Special mention should go to Meg Tilly, playing Glen’s wife, Jeanie. It’s a beautiful portrayal of a woman who sees her husband 30 days out of the year, and all the strength and fragile pride that go with the life. Playing a professional loner, Tilly is the subtle counterpoint to Pitt’s pantomime, as Jeanie swallows her resentment but cannot conceal her regret.

Nick Cave and Warren Ellis provide the score, and I can’t help wondering if, as McMahon becomes increasingly alienated in his Afghan station, the duo weren’t inspired by the otherworldly musical structures of Brian Eno. It sure sounds like it.
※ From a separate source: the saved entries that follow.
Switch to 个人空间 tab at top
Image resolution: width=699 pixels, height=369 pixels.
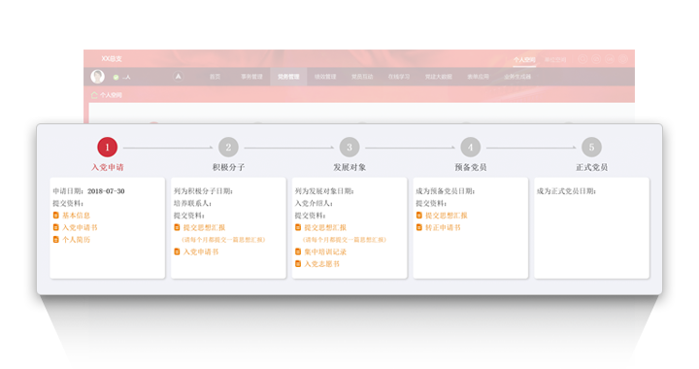[x=524, y=59]
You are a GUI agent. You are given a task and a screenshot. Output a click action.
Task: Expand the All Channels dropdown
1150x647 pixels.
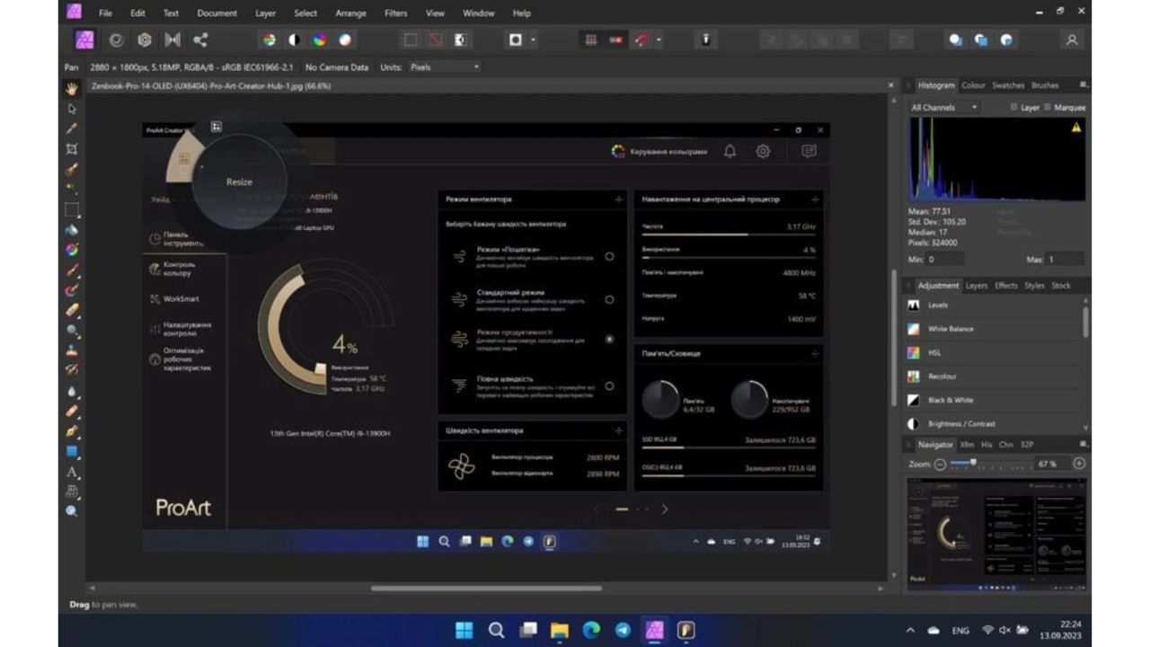coord(944,107)
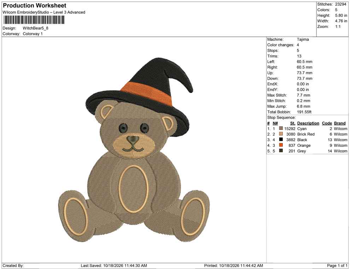
Task: Click the N# column header
Action: click(x=275, y=123)
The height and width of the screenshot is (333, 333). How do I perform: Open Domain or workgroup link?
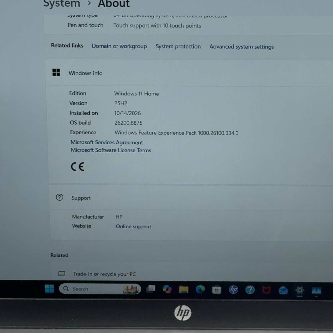[119, 46]
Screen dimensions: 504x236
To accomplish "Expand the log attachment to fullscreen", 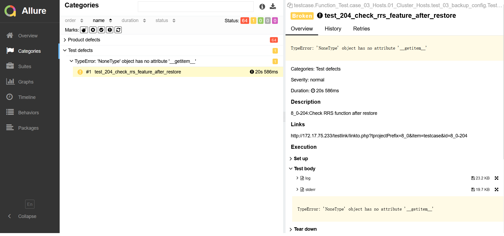I will [x=496, y=178].
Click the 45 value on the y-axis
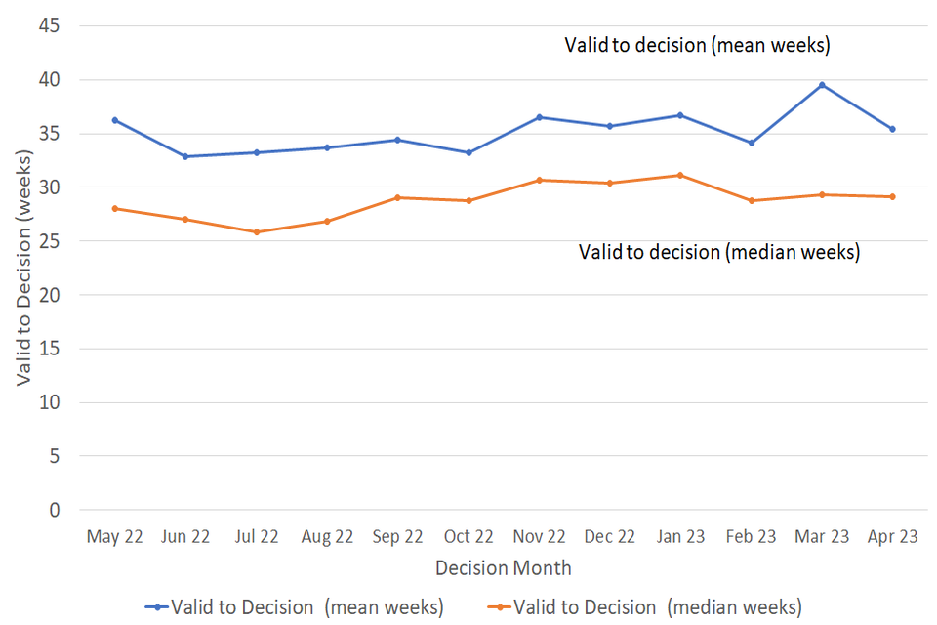Image resolution: width=937 pixels, height=625 pixels. click(x=49, y=26)
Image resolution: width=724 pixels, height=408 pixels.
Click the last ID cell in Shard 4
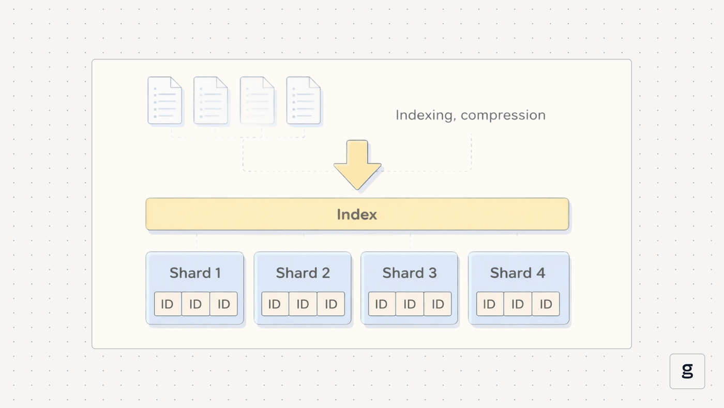click(x=546, y=304)
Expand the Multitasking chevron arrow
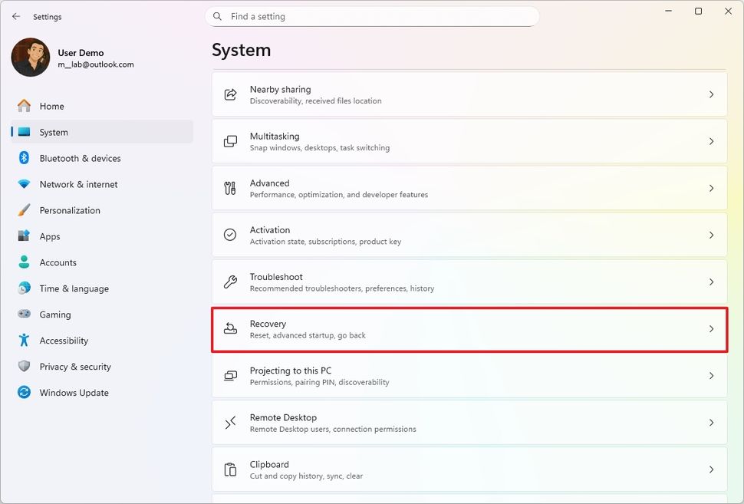 coord(711,142)
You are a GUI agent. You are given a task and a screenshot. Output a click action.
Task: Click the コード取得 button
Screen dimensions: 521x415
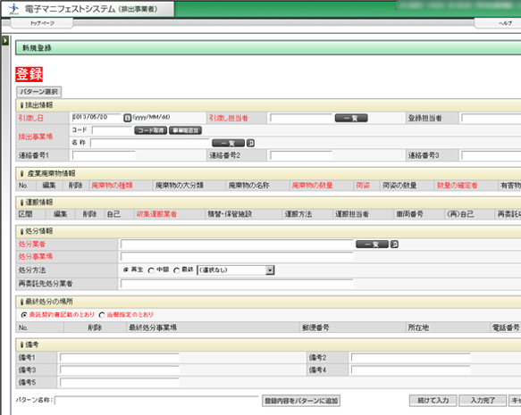point(151,130)
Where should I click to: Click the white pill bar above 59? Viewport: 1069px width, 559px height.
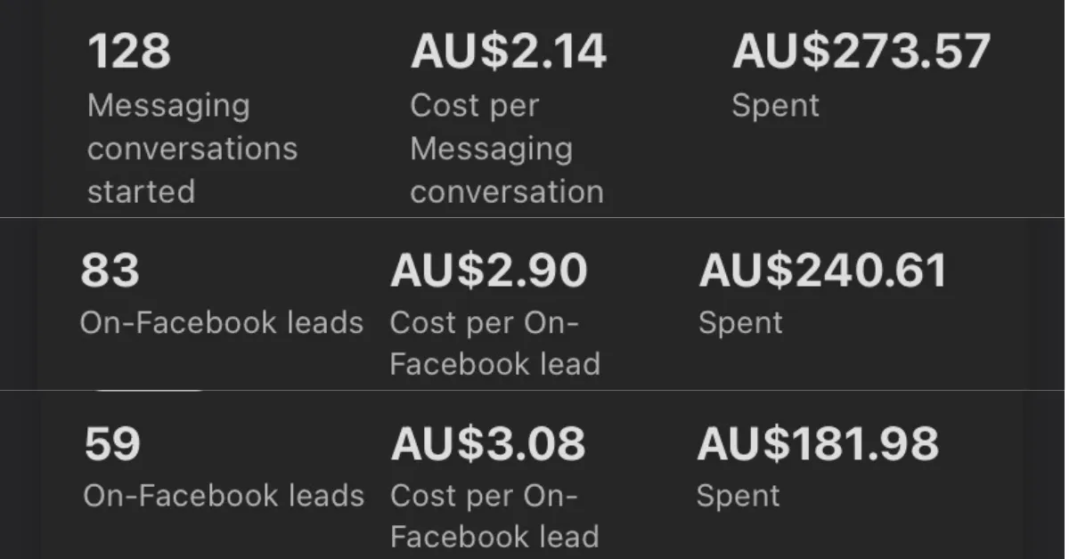pyautogui.click(x=148, y=390)
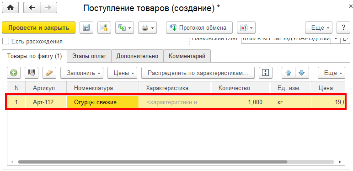Click the Провести и закрыть button
Screen dimensions: 353x171
(38, 28)
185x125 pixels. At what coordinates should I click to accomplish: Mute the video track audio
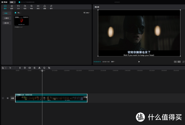click(8, 98)
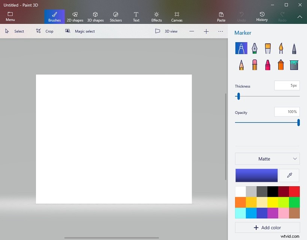Screen dimensions: 307x240
Task: Select the Calligraphy pen brush
Action: tap(254, 48)
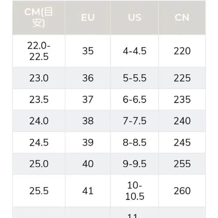Screen dimensions: 218x218
Task: Click the US column header
Action: tap(135, 18)
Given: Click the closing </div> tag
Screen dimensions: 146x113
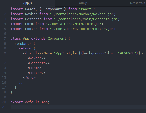Looking at the screenshot, I should [x=29, y=78].
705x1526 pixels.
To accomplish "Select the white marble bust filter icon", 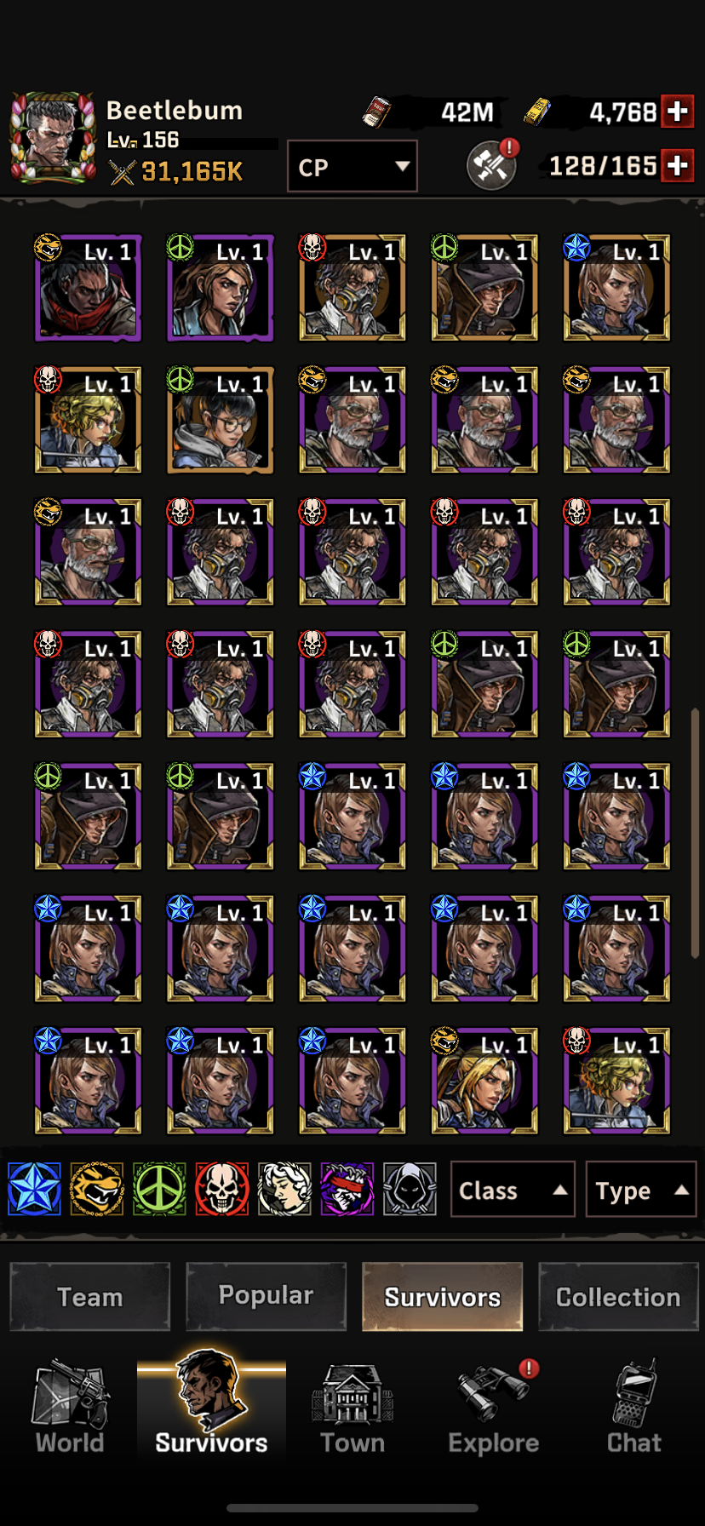I will [x=284, y=1189].
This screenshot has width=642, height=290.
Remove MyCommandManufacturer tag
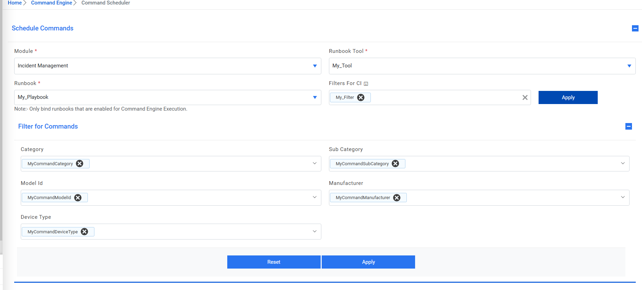point(397,198)
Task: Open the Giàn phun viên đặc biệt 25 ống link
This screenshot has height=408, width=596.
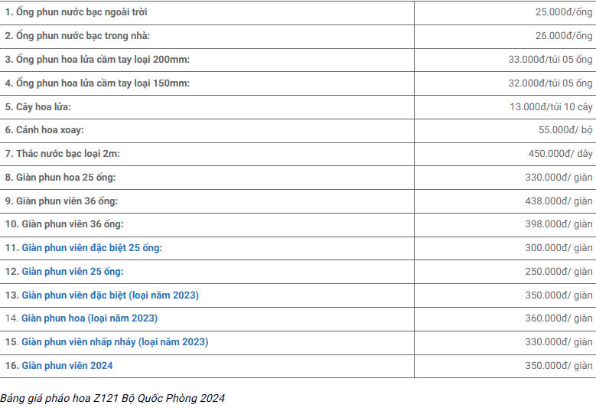Action: (92, 248)
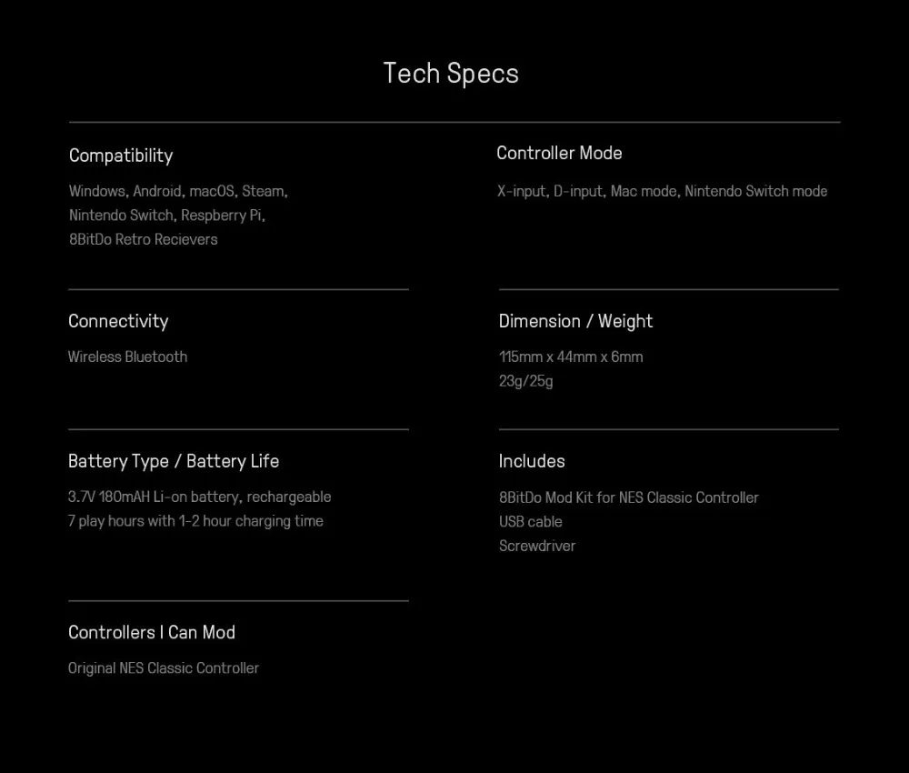
Task: Click the 115mm x 44mm x 6mm dimensions
Action: pos(571,356)
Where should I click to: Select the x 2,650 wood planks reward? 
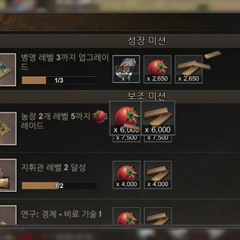[x=188, y=69]
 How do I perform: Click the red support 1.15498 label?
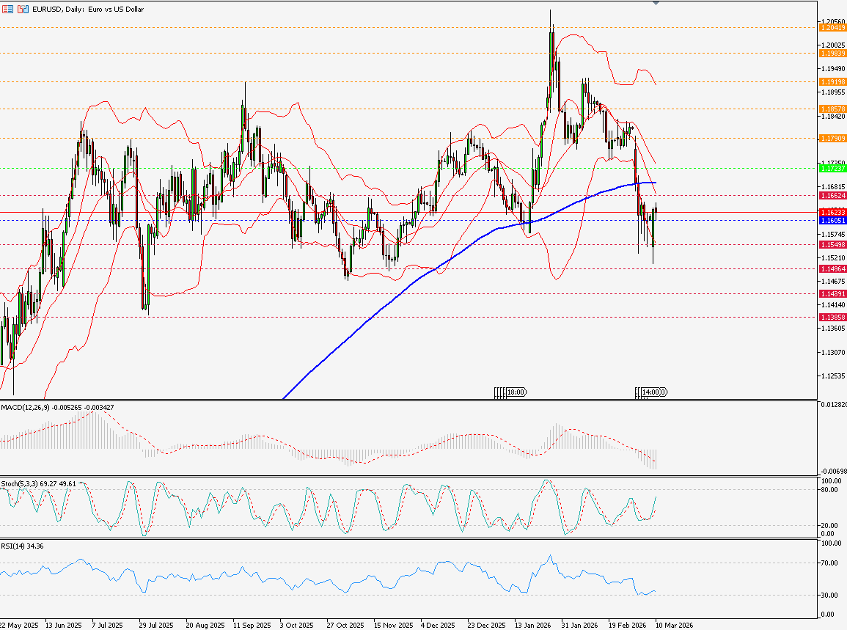834,244
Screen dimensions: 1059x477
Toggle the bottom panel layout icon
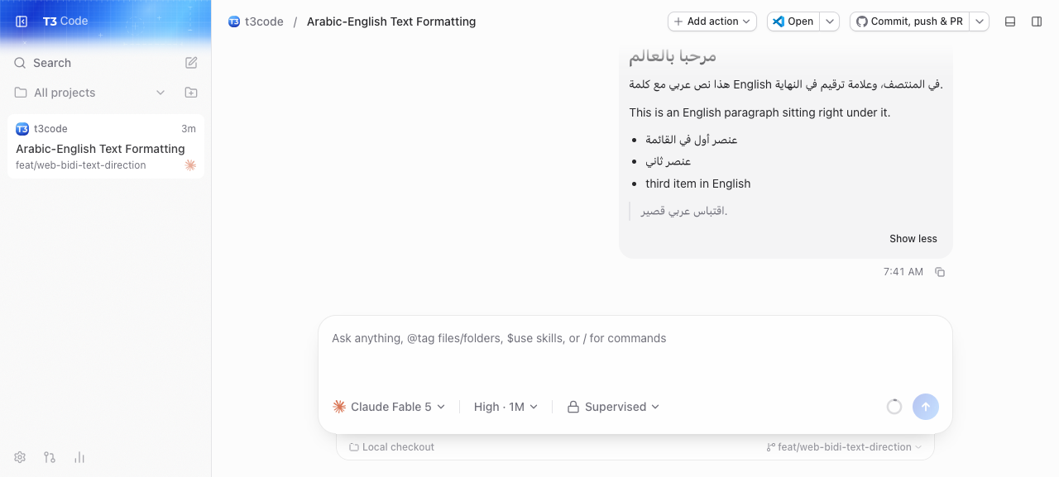pos(1010,21)
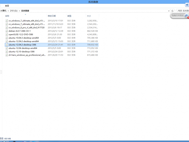Open the address bar history dropdown arrow
The width and height of the screenshot is (189, 142).
click(169, 10)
There will be those who will feel uncomfortable with War Machine for its depiction of a campaign mired in hopelessness and incompetence, rather than moral certainty and military triumph. And no doubt there are queues of critics waiting to pounce on Pitt’s deliberately ridiculous performance. But in Pitt’s defence, this is a unique and idiosyncratic character who is on an entirely different wavelength to everyone around him.

It’s all about McMahon, who’s not so much caught between the politicians and the boots on the ground as actively embodying the disconnect between the rhetoric and the reality of war. And to me, that makes War Machine an interesting and laudable work.

War Machine is available on Netflix now.